Suffice it to say that if something is published, somebody, somewhere will be tempted to use it without permission and often in ways you may not like. The problem with the internet is that this practice has multiplied on an outrageous scale and 90% of the time it is entirely deliberate. 

I know a stock photographer with his own agency who gave up trying to sell his images a few years ago. Instead he deliberately releases them into the internet now and waits for a companies to use them commercially without permission, which happens without fail. He then goes after them with claims for copyright infringement. It's an unusual business model for sure but in the current climate of  "sharing" that is his most effective means of earning income from the images.


----------



## nerwin (Oct 28, 2016)

I don't have any friends, so I share my photos online where the world can see them so people know that I do somewhat exist.


----------



## snowbear (Oct 30, 2016)

My photos aren't worth stealing, so Flickr, here and a royalty free stock site.  Sometimes one will make it to FB.  I have a Photobucket account, as well, and there are a couple there.


----------



## RDT806 (Dec 28, 2016)

CallibCarver said:


> I'm curious where everyone shares their work, outside of TPF?
> 
> I personally like 500px, especially over Flickr. One I'll be honest I'm not a huge Yahoo person and Flickr lost its allure long ago. 500px has a lot more creative pieces on it or at least pieces that I'm more into. I also have my blogs and of course the normal social media channels, like Facebook. But I prefer 500px over them all.
> 
> ...




Just discovered 500px reading this. Love it. Thank you.


----------



## chuasam (Dec 30, 2016)

Facebook mostly, sometimes instagram.
I've abandoned Flickr ages ago.


----------



## denada (Mar 21, 2017)

instagram, 500px, twitter, and tumblr -- in order of how frequently i use. 500px and tumblr won't ruin your photograph, but so many less people see them versus instagram.

zero concern about them being stolen. reverse image searching one of my photos to find that someone was motivated enough to share it despite the lack of a share button on their preferred platform feels good. i'm yet to find one that did not attribute to me in some fashion, and with reverse image search it's impossible to fully strip the photo of my claim without mauling it to the point of not being recognizable in comparison to the original.

obviously not a pro.


----------



## Jt_hd1 (Mar 24, 2017)

I share my work on instagram follow our account: @Jt_hd1


----------



## table1349 (Mar 24, 2017)

Usually at family gatherings, holidays etc.  or on my closed flicker account.  It is by invite only, and only for those that have a reason to view the photos, ie, family, subjects of the photos.  I don't give a damn about the rest of the world viewing them.


----------



## DanOstergren (Mar 25, 2017)

Instagram, facebook and deviantart. Ever since I started posting more on instagram I started booking a lot more work, including some really high paying jobs.


----------



## yaopey (Mar 25, 2017)

Mainly Flickr, facebook and occasionally Reddit. But I'm thinking of moving from Flickr to 500px.


----------



## rexbobcat (Mar 30, 2017)

Instagram. Even though most of the likes are probably just bots.

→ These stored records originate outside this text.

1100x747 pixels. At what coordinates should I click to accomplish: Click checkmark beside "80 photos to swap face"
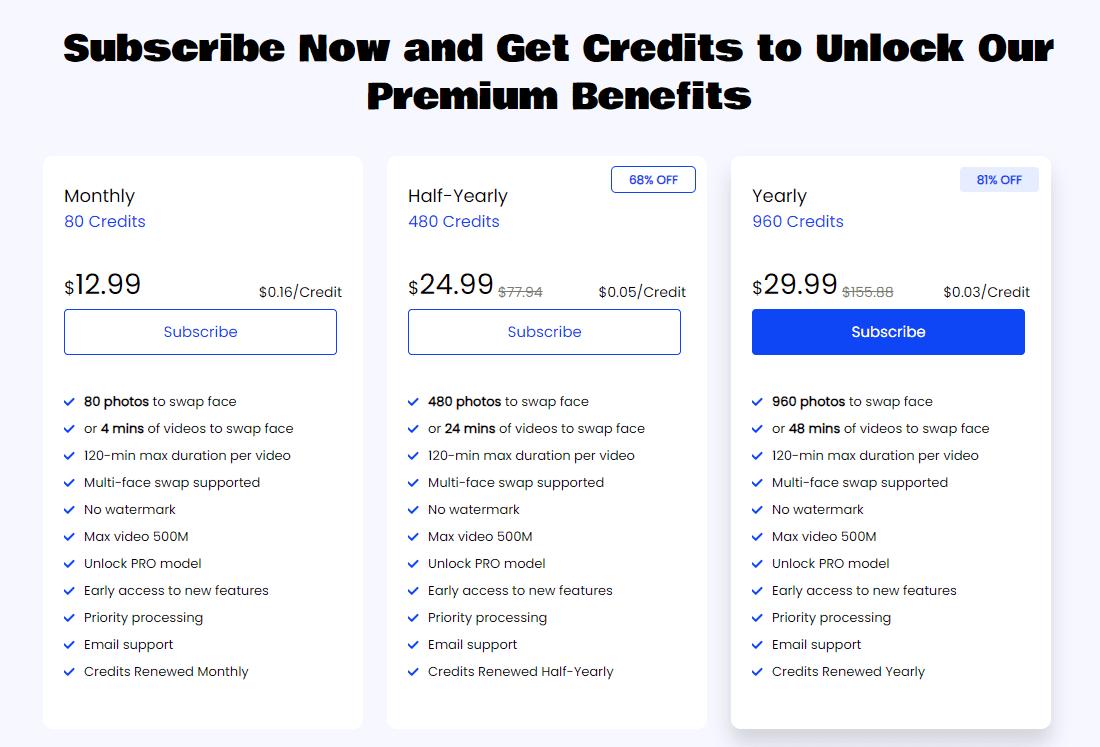(x=70, y=402)
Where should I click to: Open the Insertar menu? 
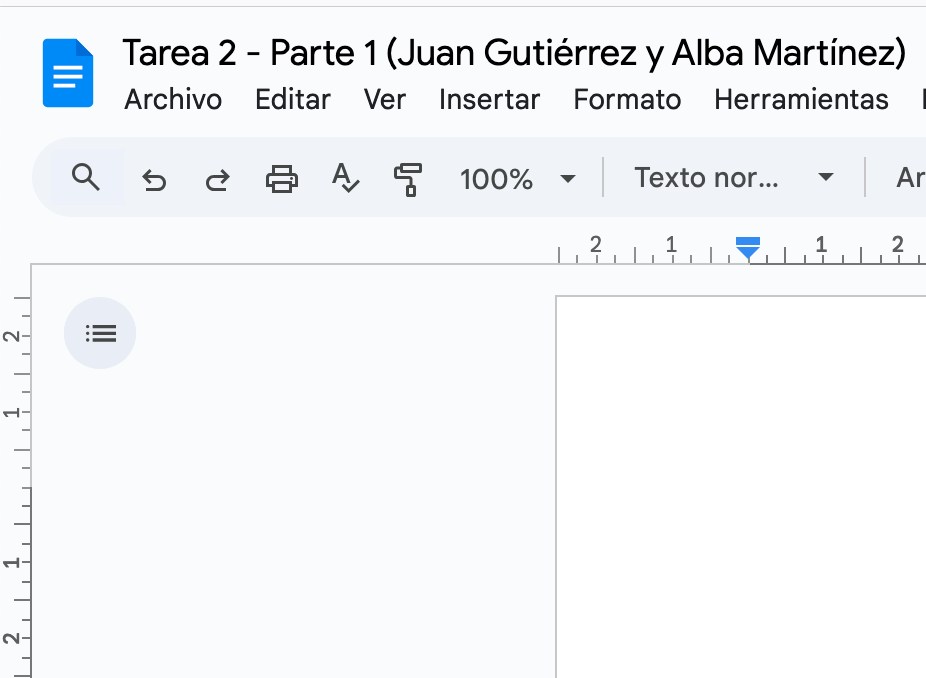[x=489, y=100]
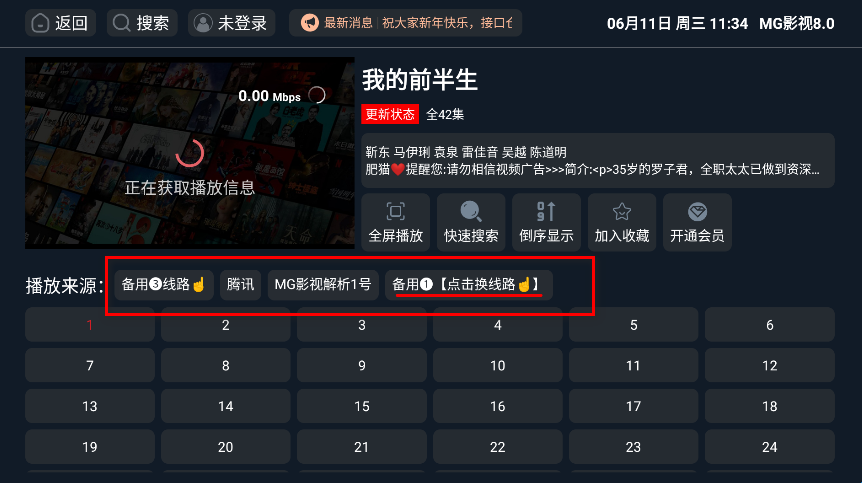This screenshot has width=862, height=483.
Task: Open 快速搜索 quick search
Action: pos(471,223)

Facebook. Apparently my old middle school teachers enjoy my photos. At least it's something I guess.


----------



## Solarflare (Apr 5, 2017)

Well "artsy" pictures go to deviantart, my (non-commercial) newsstyle pictures go mostly to certain (political, non-commercial) websites (and sometimes deviantart), and my private events pictures go to friends and family.

Facebook, Flickr etc all violate basic privacy requirements. Twitter ? Are you kidding me ? Lolz.


----------



## Gary A. (Apr 5, 2017)

On my website.  I was averaging 100,000+ hits per month on my website.  (I haven't looked in a while.)


----------